There are thousands of aspects of Twitter that I could write about but it seems people are not aware of how much impact this little bio can have. So I thought I'd share a few "Do's" and "Don't's" based on what I've observed.
How to create a great bio:
- Do take the time to draft your bio and not rush when filling out your profile. Suggest you write it in Word and use the word count (all characters) to make it fit. I believe it was T.S Eliot who said "If I had more time, I would have written a shorter letter." It takes some time to write pithy. Be pithy.
- Do share with people what you do and/or what you like. Let them know who you are. People want to follow those for whom they share an affinity or find interesting. And you want people to follow you for a reason, not just because you happen to be on Twitter.
- Do be sure that you use the space. You can use all 160 characters although you don't have to. Keep in mind that if all you say is "I like turtles" then many people won't follow.

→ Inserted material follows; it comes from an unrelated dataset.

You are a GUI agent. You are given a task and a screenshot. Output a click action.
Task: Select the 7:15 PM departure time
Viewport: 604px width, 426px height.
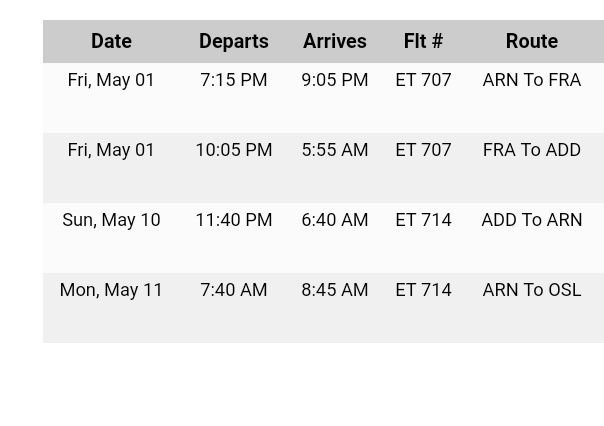coord(234,80)
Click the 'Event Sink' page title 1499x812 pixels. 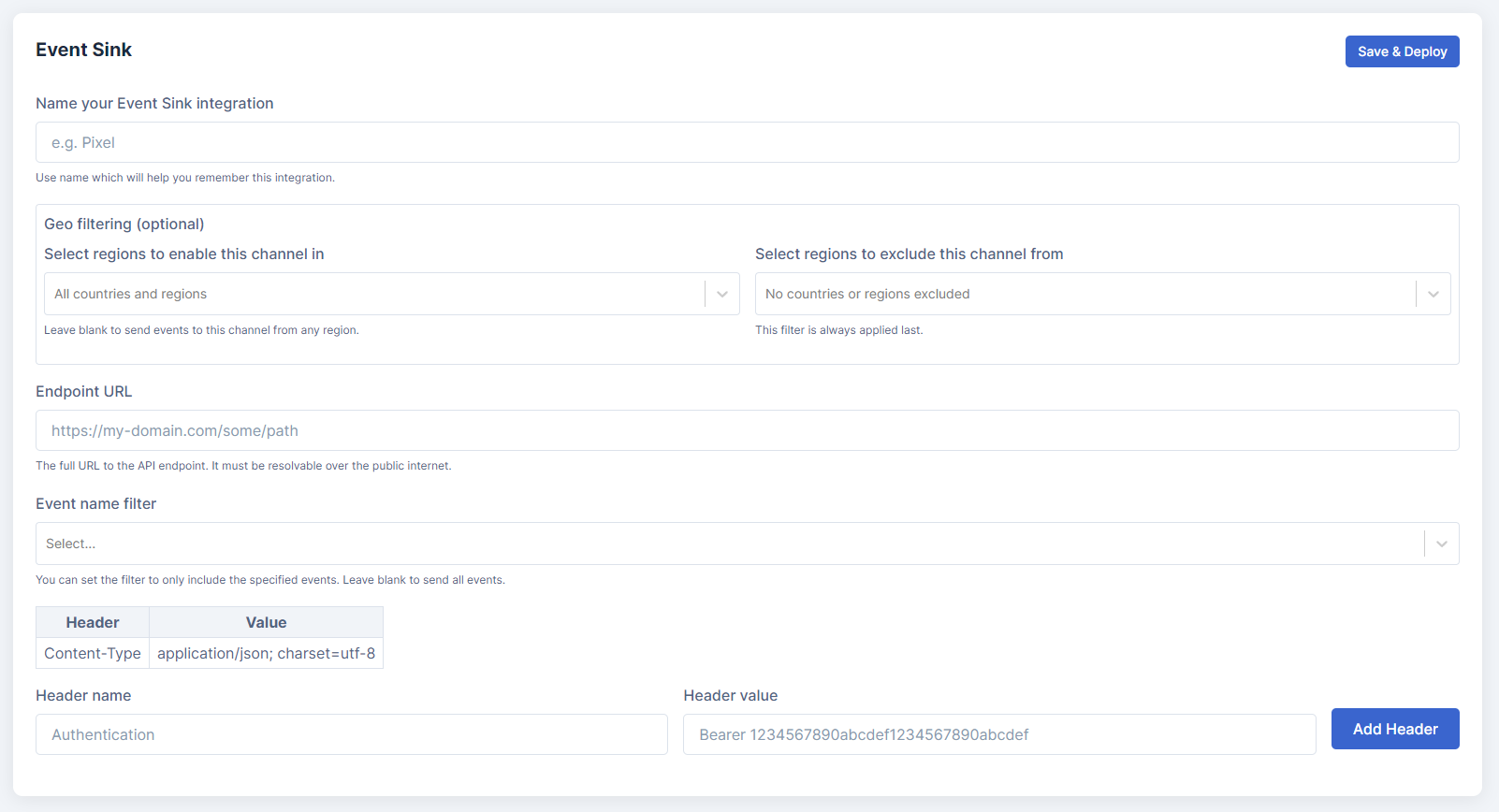pyautogui.click(x=83, y=50)
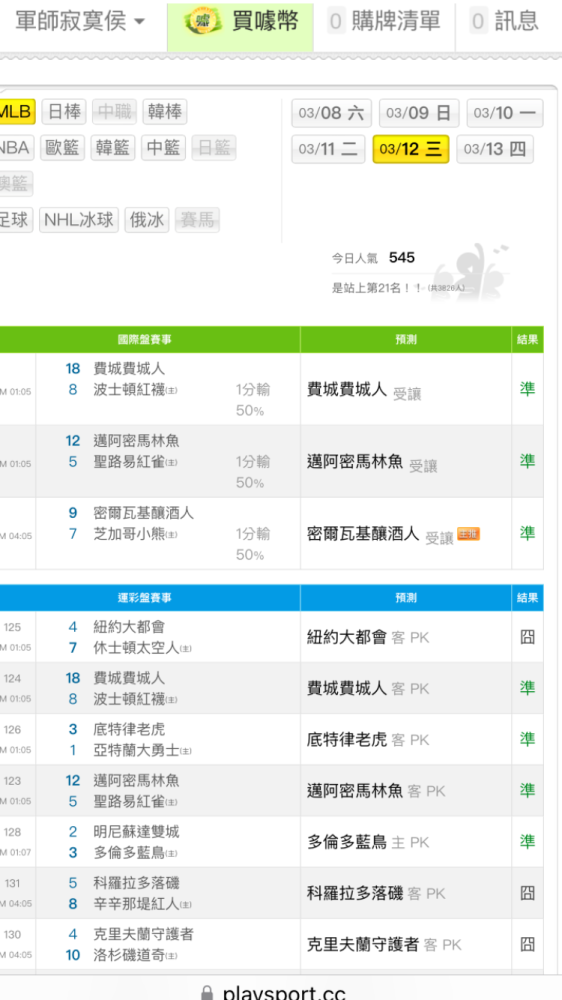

Substance is always important, whether in the copy for your bio or tweets.
- Do take the time to edit, ensuring there are no typos and that no words are cut off at the end. I've had trouble with the length measurement when I thought the copy fit originally but later found the last word was cut off. So please check the copy a day or so later just to give it a good review with fresh eyes.
And here are some things to watch out for:
- Don't leave the bio space blank. People will often not follow the person who hasn't taken the time to write a few words about their own personal brand. Decisions about following get made very quickly and people often don't even go to your Twitter page to make their choice -- they just look at your photo and bio and either click "follow" or pass you by.
- Don't use the space to put in another URL; comes across too promotional. There's a separate field for the URL of either your main web site or blog and people will click there if they want to get to know you better or read your material.
- Don't use the space to write a "thank you for following me" message; that's what Replies or Direct Messages (DMs) are for.
- Don't try to sell within your bio. One basic rule of direct marketing is to sell the next step. The next step here is the initial step and there's a lot of relationship building that has to happen before you can start promoting your wares. It's way too early to sell in your bio. It's a turn off and all you're trying to achieve in your bio is establish a follower connection by quickly communicating your brand.